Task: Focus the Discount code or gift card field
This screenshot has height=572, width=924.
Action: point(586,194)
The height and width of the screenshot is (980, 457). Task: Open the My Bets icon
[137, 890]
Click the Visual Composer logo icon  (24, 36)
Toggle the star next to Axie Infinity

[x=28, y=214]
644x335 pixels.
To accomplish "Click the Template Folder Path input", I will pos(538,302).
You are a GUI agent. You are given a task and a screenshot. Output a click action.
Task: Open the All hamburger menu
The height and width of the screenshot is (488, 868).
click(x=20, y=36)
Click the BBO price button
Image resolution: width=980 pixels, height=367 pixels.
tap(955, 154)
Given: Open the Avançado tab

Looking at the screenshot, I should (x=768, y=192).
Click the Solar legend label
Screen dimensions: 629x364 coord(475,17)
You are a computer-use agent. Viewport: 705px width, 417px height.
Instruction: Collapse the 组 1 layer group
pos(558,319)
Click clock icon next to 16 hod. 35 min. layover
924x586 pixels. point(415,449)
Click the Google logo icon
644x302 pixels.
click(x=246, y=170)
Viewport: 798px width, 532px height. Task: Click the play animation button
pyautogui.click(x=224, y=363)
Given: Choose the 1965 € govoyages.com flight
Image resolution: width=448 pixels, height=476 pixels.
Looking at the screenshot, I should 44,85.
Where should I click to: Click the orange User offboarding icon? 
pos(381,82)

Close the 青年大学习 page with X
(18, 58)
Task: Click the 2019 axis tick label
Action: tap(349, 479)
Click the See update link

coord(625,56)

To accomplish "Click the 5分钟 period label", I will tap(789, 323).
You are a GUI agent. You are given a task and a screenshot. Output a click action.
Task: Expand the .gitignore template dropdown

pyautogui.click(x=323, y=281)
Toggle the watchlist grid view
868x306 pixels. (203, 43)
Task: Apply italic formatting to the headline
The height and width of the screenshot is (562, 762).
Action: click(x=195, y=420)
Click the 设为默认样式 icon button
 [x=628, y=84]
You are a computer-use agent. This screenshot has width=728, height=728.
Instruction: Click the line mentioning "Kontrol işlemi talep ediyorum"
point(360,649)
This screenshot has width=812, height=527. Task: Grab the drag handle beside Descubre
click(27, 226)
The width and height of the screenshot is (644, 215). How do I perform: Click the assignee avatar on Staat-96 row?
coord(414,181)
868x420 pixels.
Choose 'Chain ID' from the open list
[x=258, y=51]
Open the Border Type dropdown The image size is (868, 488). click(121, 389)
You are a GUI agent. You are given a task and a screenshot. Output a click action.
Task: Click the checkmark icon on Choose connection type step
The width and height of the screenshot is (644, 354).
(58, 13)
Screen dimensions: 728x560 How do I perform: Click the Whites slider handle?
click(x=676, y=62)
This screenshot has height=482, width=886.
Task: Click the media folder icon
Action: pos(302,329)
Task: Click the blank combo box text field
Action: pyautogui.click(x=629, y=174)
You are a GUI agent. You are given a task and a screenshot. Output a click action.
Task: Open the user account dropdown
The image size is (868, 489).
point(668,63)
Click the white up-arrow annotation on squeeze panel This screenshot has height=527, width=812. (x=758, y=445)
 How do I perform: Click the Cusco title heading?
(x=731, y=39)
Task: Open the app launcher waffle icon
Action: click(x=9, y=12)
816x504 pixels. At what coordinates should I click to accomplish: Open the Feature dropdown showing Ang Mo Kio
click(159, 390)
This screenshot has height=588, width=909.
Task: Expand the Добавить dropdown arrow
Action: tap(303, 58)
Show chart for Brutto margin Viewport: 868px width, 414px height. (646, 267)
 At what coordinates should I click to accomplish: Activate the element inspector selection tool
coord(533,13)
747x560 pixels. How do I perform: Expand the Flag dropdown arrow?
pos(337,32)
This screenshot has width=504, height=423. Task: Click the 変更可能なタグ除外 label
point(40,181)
________________________________________
- WHAT TO WORK ON -
Scan the data above; copy every line where "computer" appears.

- EXPECTED ANSWER -
You are a computer-use agent. Viewport: 705px width, 417px height.
You are a computer-use agent. This screenshot has width=728, height=728.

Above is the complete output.